§ WHAT TO PRODUCE:
Please reproduce, exactly and with nothing added, the lines of the material below that run from the one containing "Screen dimensions: 588x438" to the end.
═══ SOURCE DATA ═══
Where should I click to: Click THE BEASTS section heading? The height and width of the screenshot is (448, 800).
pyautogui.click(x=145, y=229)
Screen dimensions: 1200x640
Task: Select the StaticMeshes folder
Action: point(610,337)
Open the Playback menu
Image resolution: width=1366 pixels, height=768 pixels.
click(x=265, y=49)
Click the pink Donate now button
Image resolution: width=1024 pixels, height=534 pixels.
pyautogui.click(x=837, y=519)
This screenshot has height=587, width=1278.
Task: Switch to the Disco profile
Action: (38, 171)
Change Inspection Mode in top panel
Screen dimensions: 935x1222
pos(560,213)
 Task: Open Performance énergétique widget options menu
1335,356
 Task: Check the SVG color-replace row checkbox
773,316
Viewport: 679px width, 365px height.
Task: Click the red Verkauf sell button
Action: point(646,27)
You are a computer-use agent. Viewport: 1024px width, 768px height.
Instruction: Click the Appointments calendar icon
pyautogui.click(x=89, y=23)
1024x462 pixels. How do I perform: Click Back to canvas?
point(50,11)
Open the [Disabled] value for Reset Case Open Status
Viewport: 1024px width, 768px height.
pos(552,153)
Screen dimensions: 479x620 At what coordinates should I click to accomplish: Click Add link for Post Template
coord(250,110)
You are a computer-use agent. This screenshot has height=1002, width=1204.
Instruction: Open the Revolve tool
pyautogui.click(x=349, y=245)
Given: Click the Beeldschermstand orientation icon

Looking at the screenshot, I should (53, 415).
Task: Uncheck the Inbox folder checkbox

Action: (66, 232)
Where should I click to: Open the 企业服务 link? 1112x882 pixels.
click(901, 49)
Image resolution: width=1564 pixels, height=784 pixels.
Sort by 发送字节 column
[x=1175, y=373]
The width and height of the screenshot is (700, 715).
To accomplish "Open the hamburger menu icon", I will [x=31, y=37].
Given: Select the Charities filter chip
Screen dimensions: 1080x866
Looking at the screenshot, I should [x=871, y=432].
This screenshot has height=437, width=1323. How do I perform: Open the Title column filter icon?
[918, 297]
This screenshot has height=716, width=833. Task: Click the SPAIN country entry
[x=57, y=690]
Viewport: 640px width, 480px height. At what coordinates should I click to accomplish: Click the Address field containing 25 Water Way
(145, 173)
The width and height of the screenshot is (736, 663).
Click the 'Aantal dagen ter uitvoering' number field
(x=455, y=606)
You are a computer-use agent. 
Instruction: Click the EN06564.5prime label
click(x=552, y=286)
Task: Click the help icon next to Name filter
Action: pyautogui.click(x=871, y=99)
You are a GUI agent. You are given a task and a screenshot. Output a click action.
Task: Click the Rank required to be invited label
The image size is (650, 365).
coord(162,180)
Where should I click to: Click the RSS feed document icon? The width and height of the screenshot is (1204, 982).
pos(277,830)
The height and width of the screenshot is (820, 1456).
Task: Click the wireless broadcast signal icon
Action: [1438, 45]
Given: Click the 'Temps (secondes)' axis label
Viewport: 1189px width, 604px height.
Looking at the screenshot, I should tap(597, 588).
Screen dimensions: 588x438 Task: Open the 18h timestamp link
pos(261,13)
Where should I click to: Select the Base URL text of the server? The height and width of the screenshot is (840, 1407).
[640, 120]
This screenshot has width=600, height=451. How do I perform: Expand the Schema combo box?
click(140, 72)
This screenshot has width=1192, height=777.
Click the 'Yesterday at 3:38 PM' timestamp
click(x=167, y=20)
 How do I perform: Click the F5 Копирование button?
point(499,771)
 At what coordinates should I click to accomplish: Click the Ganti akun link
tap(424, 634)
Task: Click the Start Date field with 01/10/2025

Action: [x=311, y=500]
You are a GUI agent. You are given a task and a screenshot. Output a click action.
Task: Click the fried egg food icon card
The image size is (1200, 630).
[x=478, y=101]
═══
§ WORKED SOLUTION:
Screen dimensions: 588x438 Task: Open the 18h timestamp link
pos(261,13)
Where should I click to: Select the Base URL text of the server? The height and width of the screenshot is (840, 1407).
[640, 120]
This screenshot has width=600, height=451. How do I perform: Expand the Schema combo box?
click(140, 72)
This screenshot has width=1192, height=777.
Click the 'Yesterday at 3:38 PM' timestamp
click(x=167, y=20)
 How do I perform: Click the F5 Копирование button?
point(499,771)
 At what coordinates should I click to accomplish: Click the Ganti akun link
tap(424, 634)
Task: Click the Start Date field with 01/10/2025

Action: [x=311, y=500]
You are a GUI agent. You are given a task and a screenshot. Output a click action.
Task: Click the fried egg food icon card
The image size is (1200, 630).
[x=478, y=101]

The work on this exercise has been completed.